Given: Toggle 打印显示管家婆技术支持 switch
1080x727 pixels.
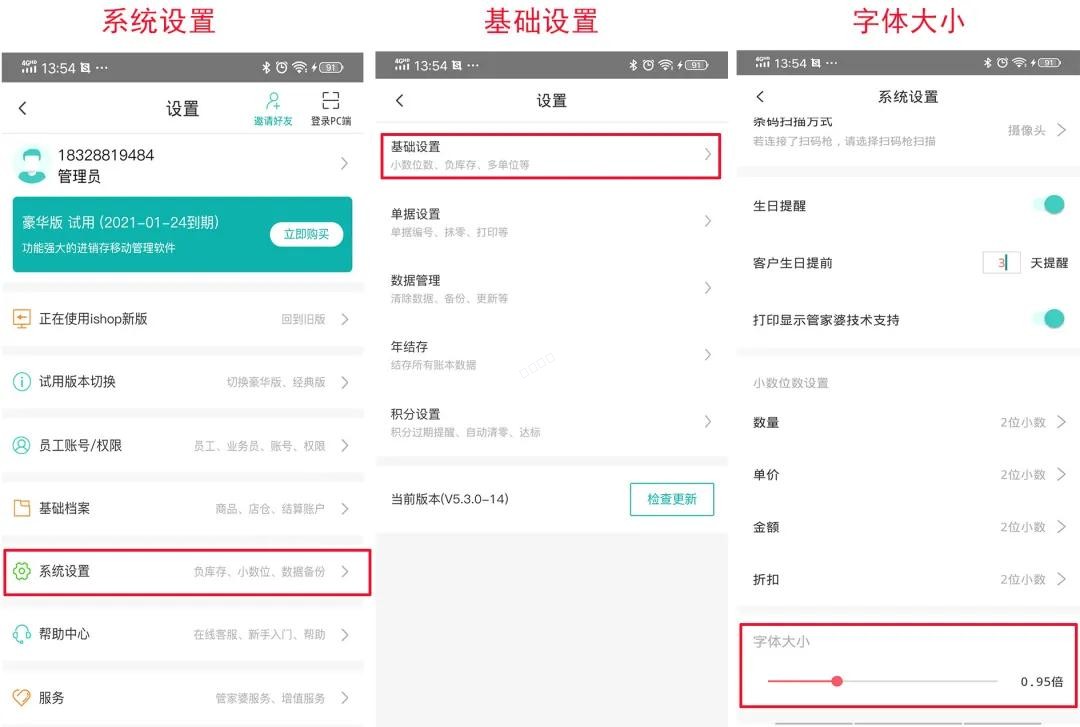Looking at the screenshot, I should (x=1050, y=319).
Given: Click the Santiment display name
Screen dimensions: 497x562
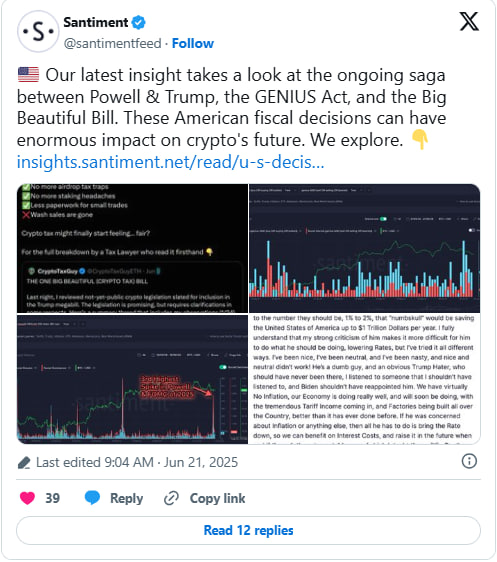Looking at the screenshot, I should click(96, 23).
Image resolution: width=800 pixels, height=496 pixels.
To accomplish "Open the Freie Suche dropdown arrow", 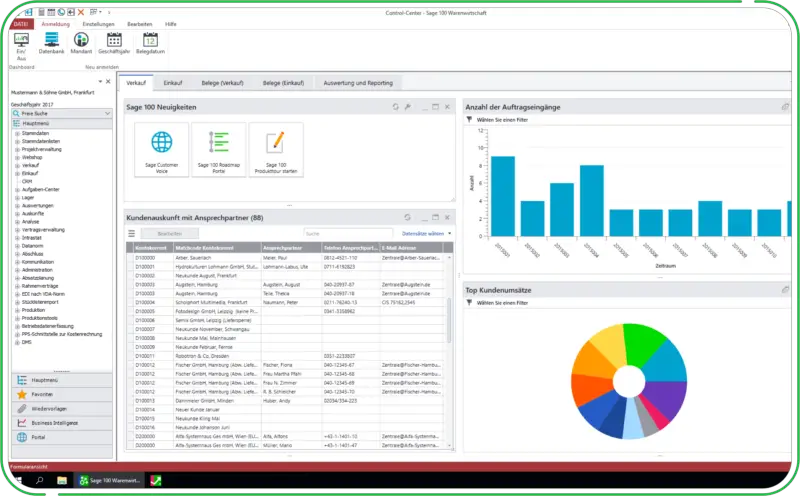I will pos(107,114).
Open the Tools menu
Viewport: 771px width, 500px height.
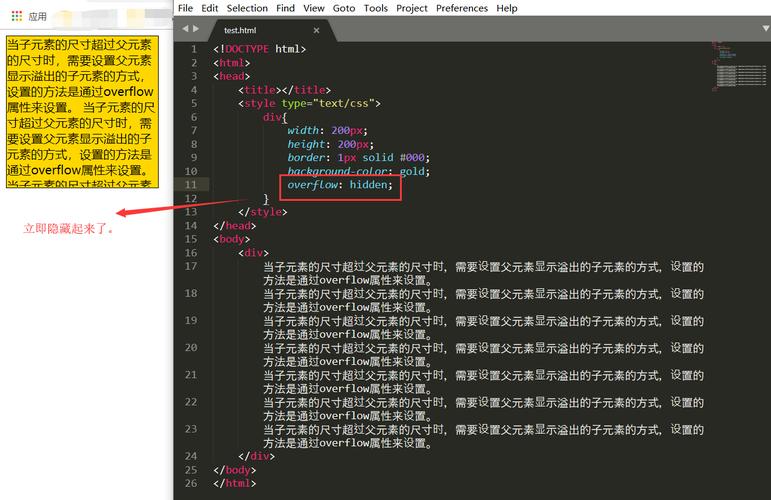click(376, 8)
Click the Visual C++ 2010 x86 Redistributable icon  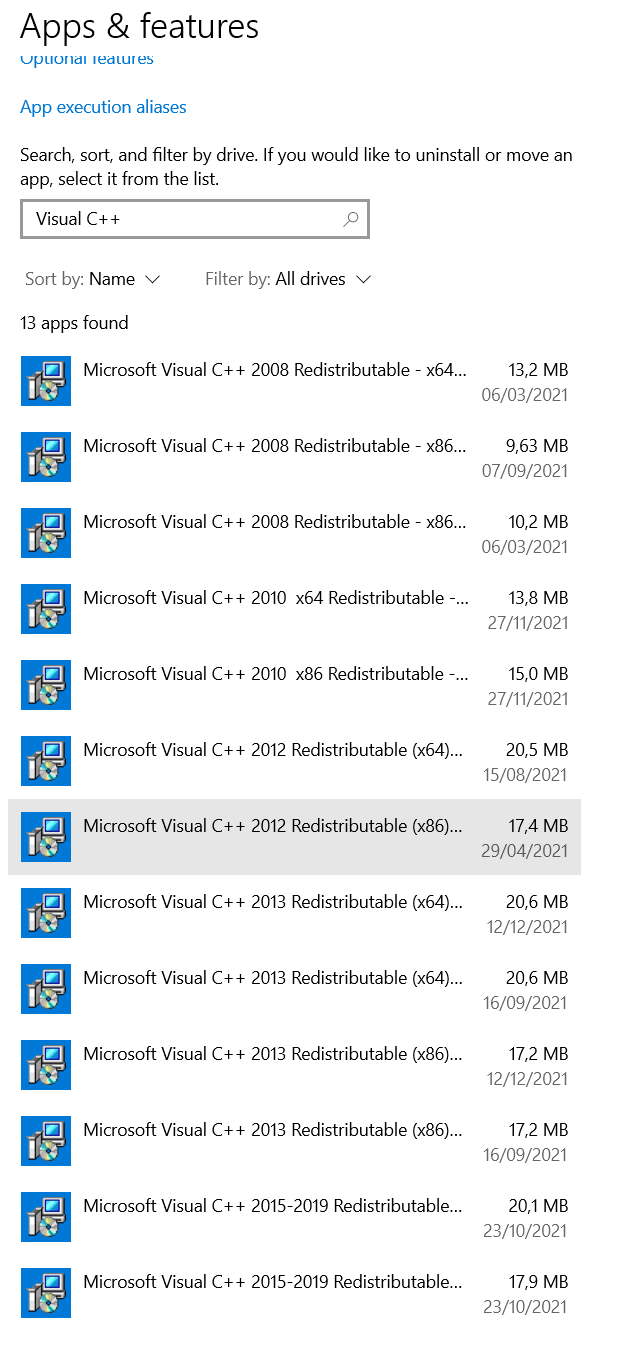click(46, 685)
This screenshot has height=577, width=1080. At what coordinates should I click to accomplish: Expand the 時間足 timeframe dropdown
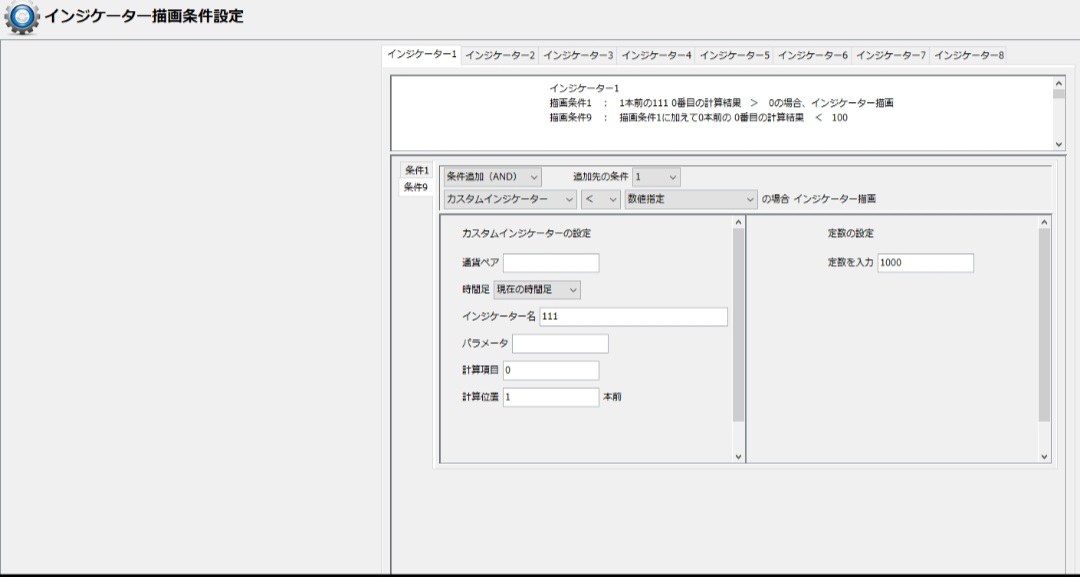tap(537, 290)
☆ ☆ ☆ ☆
Go over the listing above and return each line with "Given".

[Reply to the exercise]
Given: Toggle 打印显示管家婆技术支持 switch
Given: Click the Santiment display name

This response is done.